That’s life-giving, fulfilling and beautiful. It is the nature of Love when we are swept up in its outpouring to engage with others. It may be intimate for a moment but it is not lifelong.

With the exception of marriage (I still believe), our relationships are permitted to be seasonal. Not every fleeting connection was meant to last forever, but nowadays we accumulate relationships the same way people collect baseball cards. There’s always room for one more and always a new player joining the team. How are we ever meant to figure out the rules of engagement for every connection we make? How are we ever to find the time or the energy for all these connections.

Don’t get me wrong. Caring for people is great. Whenever you are able, care for someone. Caring is good and creates emotional connection, but Love will demand action too. We need to pare back our tribes so we can really care. To go deep again, not wide.

Love turns up in the middle of the night to a three word text message. Love is often invisible on Facebook, as a friend of mine reminded me. Caring for someone can happen in a moment; Love that follows through every promise grows over time. It’s a different kind of investment. You will learn this in the cruelest way when you realise someone you thought loved you, only cared. Then you will know what it is; to need to know the difference in how you love and how you are loved.

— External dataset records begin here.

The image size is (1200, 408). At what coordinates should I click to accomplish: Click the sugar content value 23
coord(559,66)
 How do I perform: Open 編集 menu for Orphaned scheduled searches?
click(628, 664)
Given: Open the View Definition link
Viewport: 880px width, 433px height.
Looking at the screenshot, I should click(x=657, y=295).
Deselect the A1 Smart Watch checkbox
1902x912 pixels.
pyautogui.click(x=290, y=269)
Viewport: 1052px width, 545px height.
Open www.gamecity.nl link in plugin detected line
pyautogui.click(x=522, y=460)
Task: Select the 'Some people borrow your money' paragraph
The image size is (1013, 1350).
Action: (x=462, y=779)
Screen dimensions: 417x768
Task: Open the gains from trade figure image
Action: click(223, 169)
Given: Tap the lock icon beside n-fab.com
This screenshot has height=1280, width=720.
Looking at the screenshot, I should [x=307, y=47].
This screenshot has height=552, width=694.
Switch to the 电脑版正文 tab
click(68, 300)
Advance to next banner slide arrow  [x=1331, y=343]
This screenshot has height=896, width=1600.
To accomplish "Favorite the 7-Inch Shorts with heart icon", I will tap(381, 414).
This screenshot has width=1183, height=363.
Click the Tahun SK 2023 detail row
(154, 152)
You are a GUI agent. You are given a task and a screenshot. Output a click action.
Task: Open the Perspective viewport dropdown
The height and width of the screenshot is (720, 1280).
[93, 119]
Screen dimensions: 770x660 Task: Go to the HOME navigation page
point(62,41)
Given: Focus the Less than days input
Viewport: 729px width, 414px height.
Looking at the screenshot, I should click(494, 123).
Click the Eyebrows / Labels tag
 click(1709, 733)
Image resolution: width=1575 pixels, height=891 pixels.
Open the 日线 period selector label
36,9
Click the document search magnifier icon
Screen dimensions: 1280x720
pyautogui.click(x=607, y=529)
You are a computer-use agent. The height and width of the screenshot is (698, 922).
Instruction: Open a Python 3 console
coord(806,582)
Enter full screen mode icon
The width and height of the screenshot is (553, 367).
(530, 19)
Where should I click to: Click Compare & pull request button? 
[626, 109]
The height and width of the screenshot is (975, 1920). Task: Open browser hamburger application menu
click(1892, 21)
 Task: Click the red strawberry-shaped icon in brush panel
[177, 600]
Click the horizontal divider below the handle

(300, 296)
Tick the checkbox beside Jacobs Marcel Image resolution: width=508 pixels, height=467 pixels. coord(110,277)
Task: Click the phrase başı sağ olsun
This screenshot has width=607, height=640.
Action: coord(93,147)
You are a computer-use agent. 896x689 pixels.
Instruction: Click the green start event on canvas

Loving some people and caring for others is kinda healthy. The ability to make connections deeper than Sunday coffee conversations and the ability to prioritize where you invest. More than checking Facebook status updates.

The trouble with navigating relationships in a world dominated by constant connection with people through social media, text and email – is that sometimes the ones you truly love are not the ones that dominate your time or your filters. Sometimes people get waylaid in their expectations and they want more Love than Care.

They forget that a Facebook or Instagram like
is not as weighty as a text message
which is not as weighty as an email
which is not as weighty as a phone call
and is not as weighty as your physical presence
when it comes to Love
because Love will always come with action.

Caring is enough, if caring is what I have to offer. But caring cannot get in the way of Love.

Hit Delete.

Facebook is an audience. A collection of people whom we’ve connected with. But my people, the people I love find themselves around my fireplace. The people I love eat my food. Still, the pressure builds to stay on top of triumph and tragedy through words and pictures on a dozen different channels. We love knowledge and some (most) are naturally curious. We love to discover what’s hidden or unknown. But a hundred connections that love real love and intimacy will never equate to the truth and power of being really known by a friend you love. Who hopefully loves you back. Those are sacred spaces, so you can’t have them or share them with all those people. No one has enough spirit for that. Except maybe Oprah. And even then, not even Oprah. She knows.

The power of real intimacy with a real person in comparison to the influence and energy of an audience. Neither is better, but they have different purposes and meaning in our lives.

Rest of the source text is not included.